#### Texte présenté

Justement comment avez-vous vécu l’annonce de votre mort ?
C’était fort. J’étais coupé du monde pendant deux semaines et le temps que je retrouve la connexion, j’ai vu des signes de condoléances sur les réseaux sociaux (repose en paix, etc.) avec mes images je me demandais si c’était un rêve. Je me sens comme un revenant. Je me suis dit à un moment donné que c’est quand tu n’es plus là que les gens expriment leur amour et j’ai vu cette expression à mon égard mais c’était lourd à porter et même jusqu’à aujourd’hui c’est très lourd à porter parce que partout où je passe les gens me le rappellent. Il y a des gens qui tombent dans mes bras en pleurant. On part d’émotion en émotion.
Envisagez-vous retourner un jour dans votre pays ?
Bien sûr ! chaque jour qui passe mon désir de rentrer au pays pour pouvoir retrouver une vie normale et ma famille reste intacte. Je tiens tellement à mon pays et chaque matin je prie pour que les choses rentrent dans l’ordre afin que nous puissions regagner nos familles respectives.
Les amis, la famille, l’ambiance du pays ainsi que la chaleur du pays doivent vous manquer beaucoup ?
Énormément ! Ça me manque tellement. Je suis très attaché à ma famille. Ne pas les voir ou juste parler avec eux par téléphone… beaucoup de choses me manquent au pays et j’ai juste envie de retrouver mon pays de la plus belle manière sans conditions.
A quel moment avez vous décidé de faire votre entrée en politique ?

########

Recopiez intégralement l'extrait d'entretien ci-dessus, s'il vous plaît, sans y changer un seul mot ni signe.

#### Jeu de données

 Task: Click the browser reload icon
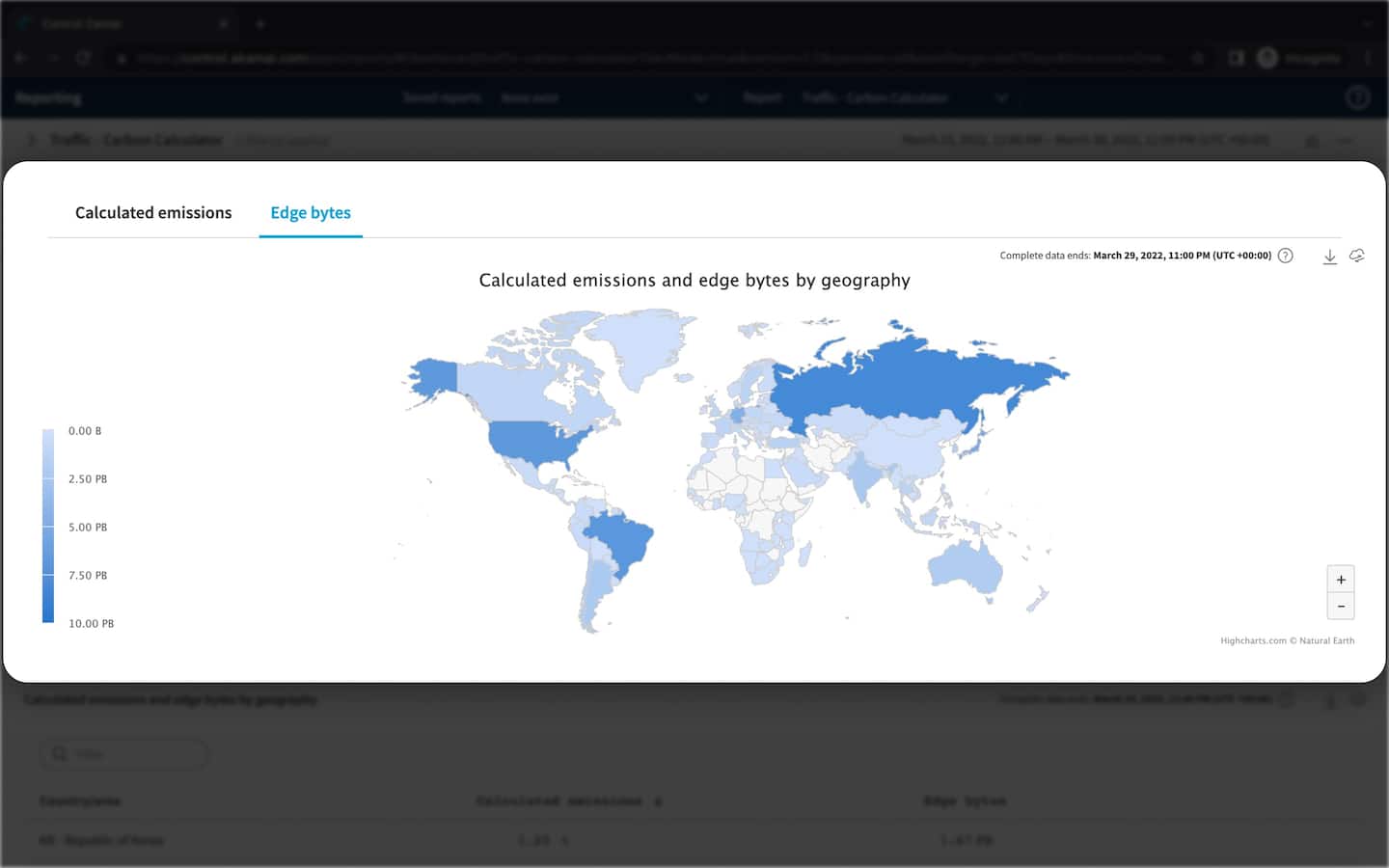click(83, 58)
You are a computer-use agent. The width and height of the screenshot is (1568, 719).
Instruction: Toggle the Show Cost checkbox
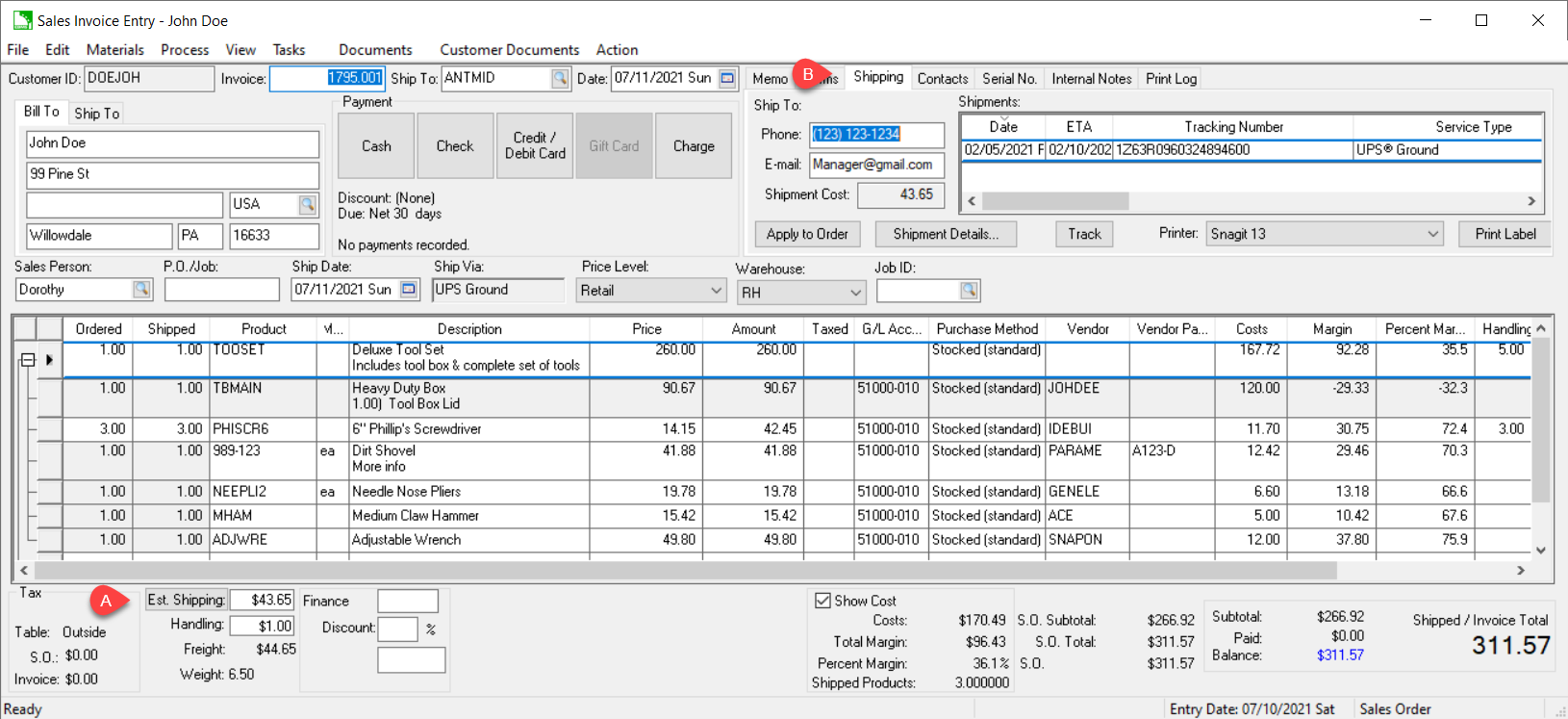[822, 601]
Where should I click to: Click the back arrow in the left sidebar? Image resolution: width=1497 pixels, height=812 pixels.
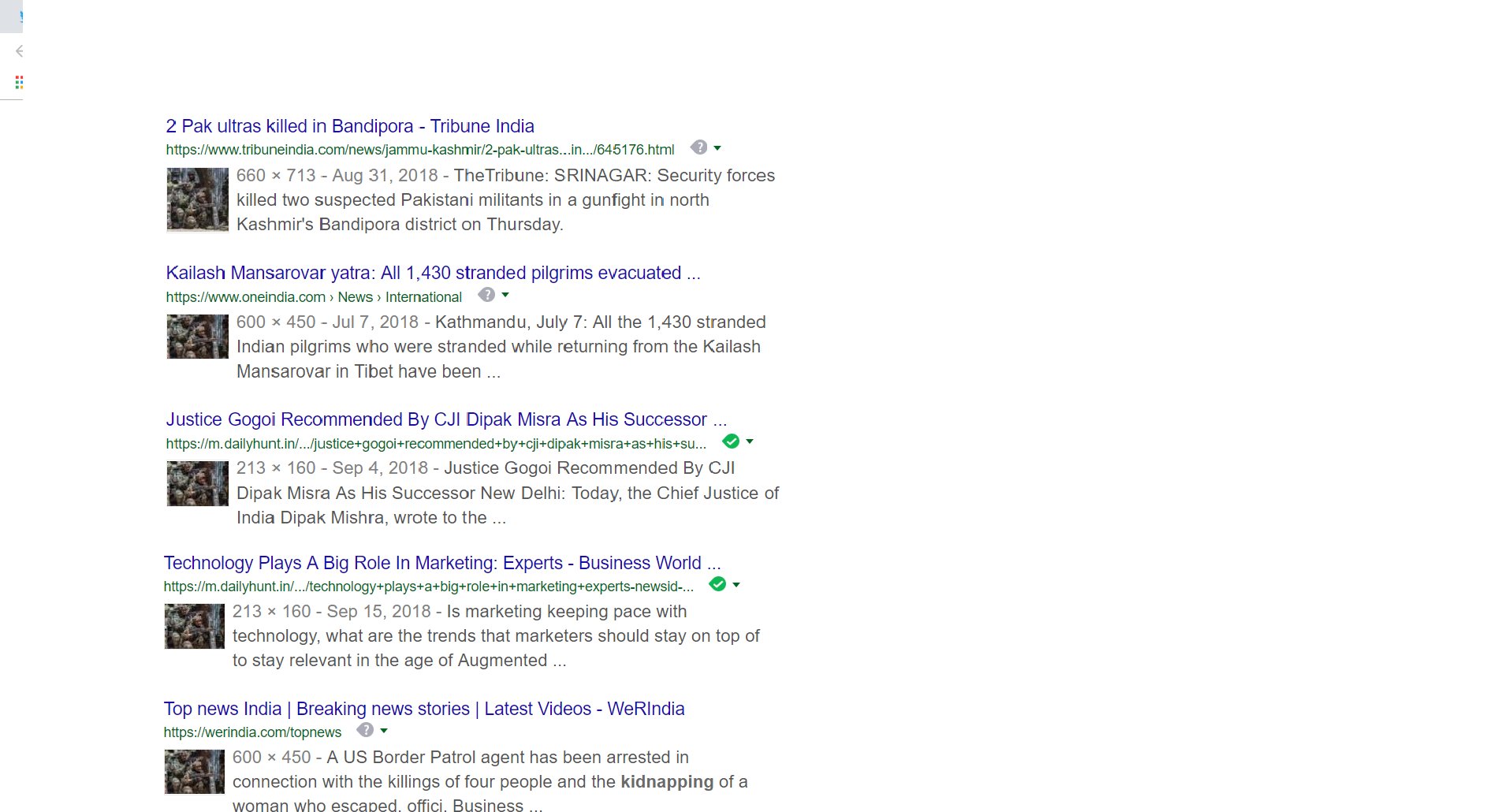(19, 51)
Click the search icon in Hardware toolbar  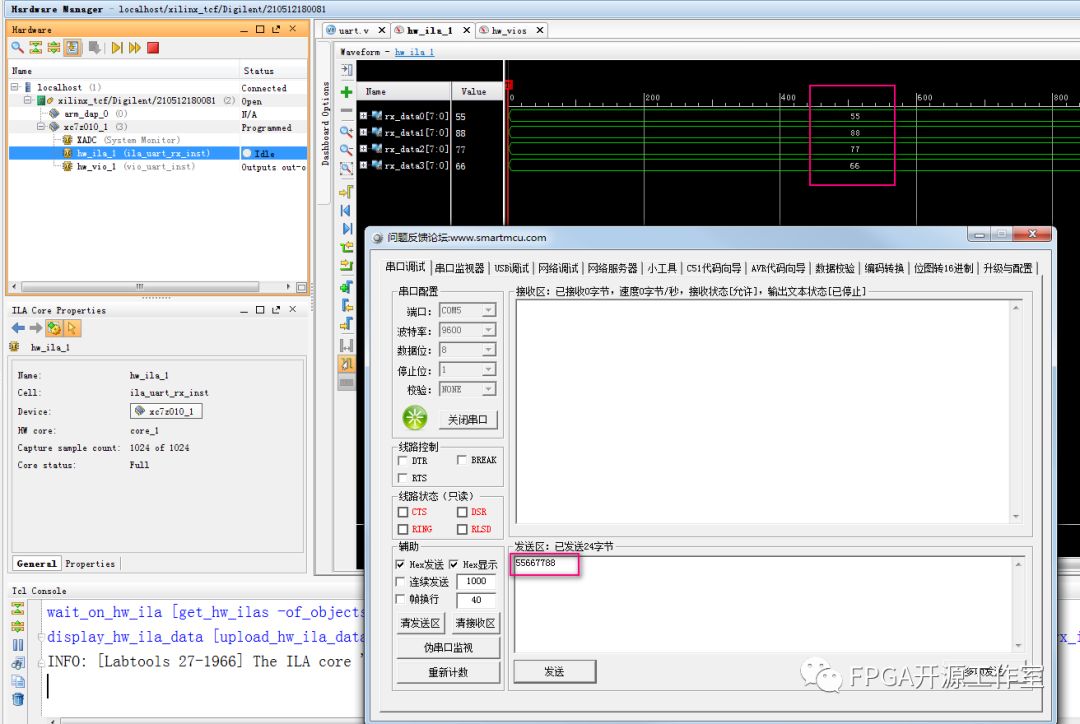pos(17,48)
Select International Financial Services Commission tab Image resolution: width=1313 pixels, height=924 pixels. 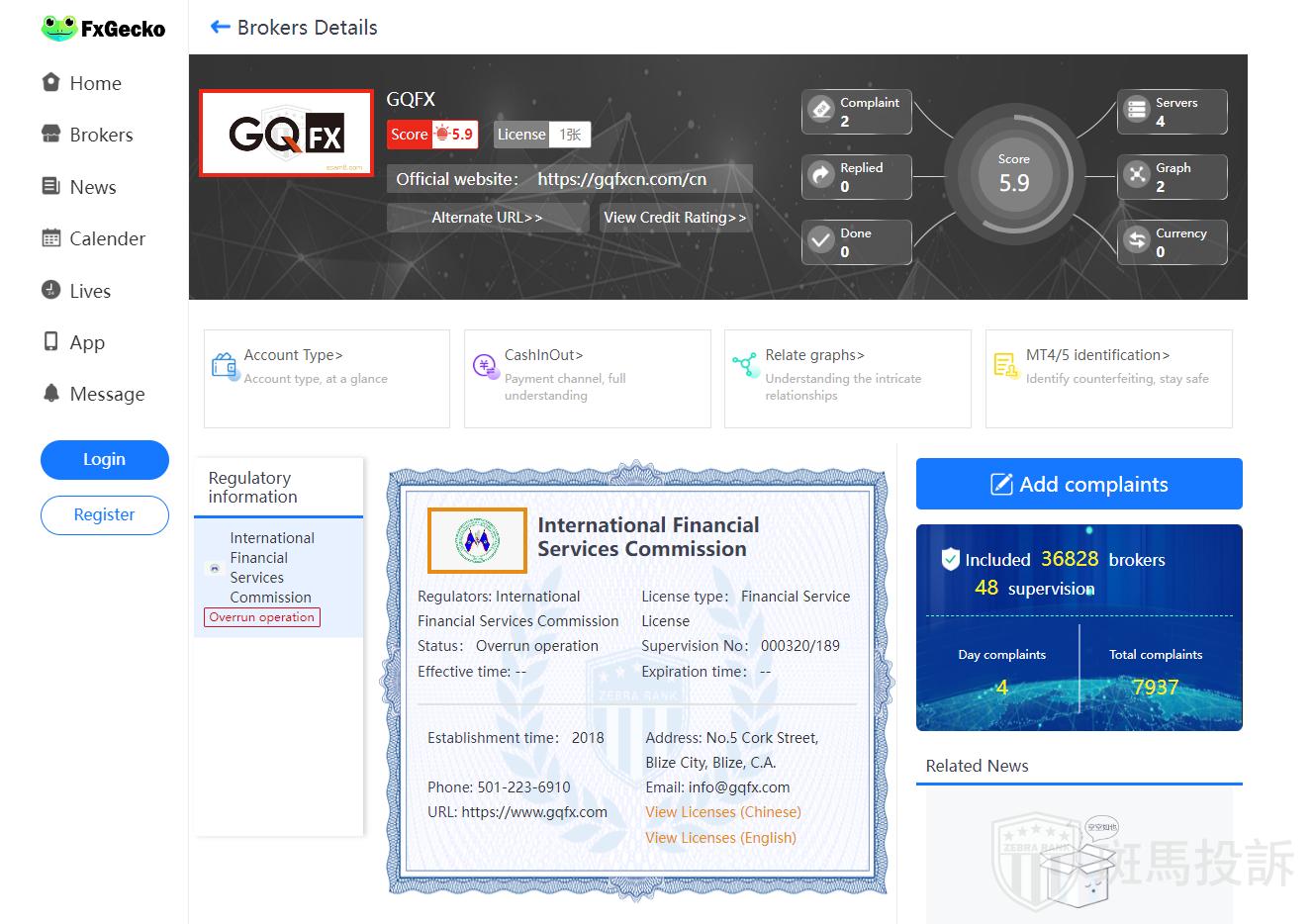click(x=271, y=568)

########

Exercice réalisé:
Justement comment avez-vous vécu l’annonce de votre mort ?
C’était fort. J’étais coupé du monde pendant deux semaines et le temps que je retrouve la connexion, j’ai vu des signes de condoléances sur les réseaux sociaux (repose en paix, etc.) avec mes images je me demandais si c’était un rêve. Je me sens comme un revenant. Je me suis dit à un moment donné que c’est quand tu n’es plus là que les gens expriment leur amour et j’ai vu cette expression à mon égard mais c’était lourd à porter et même jusqu’à aujourd’hui c’est très lourd à porter parce que partout où je passe les gens me le rappellent. Il y a des gens qui tombent dans mes bras en pleurant. On part d’émotion en émotion.
Envisagez-vous retourner un jour dans votre pays ?
Bien sûr ! chaque jour qui passe mon désir de rentrer au pays pour pouvoir retrouver une vie normale et ma famille reste intacte. Je tiens tellement à mon pays et chaque matin je prie pour que les choses rentrent dans l’ordre afin que nous puissions regagner nos familles respectives.
Les amis, la famille, l’ambiance du pays ainsi que la chaleur du pays doivent vous manquer beaucoup ?
Énormément ! Ça me manque tellement. Je suis très attaché à ma famille. Ne pas les voir ou juste parler avec eux par téléphone… beaucoup de choses me manquent au pays et j’ai juste envie de retrouver mon pays de la plus belle manière sans conditions.
A quel moment avez vous décidé de faire votre entrée en politique ?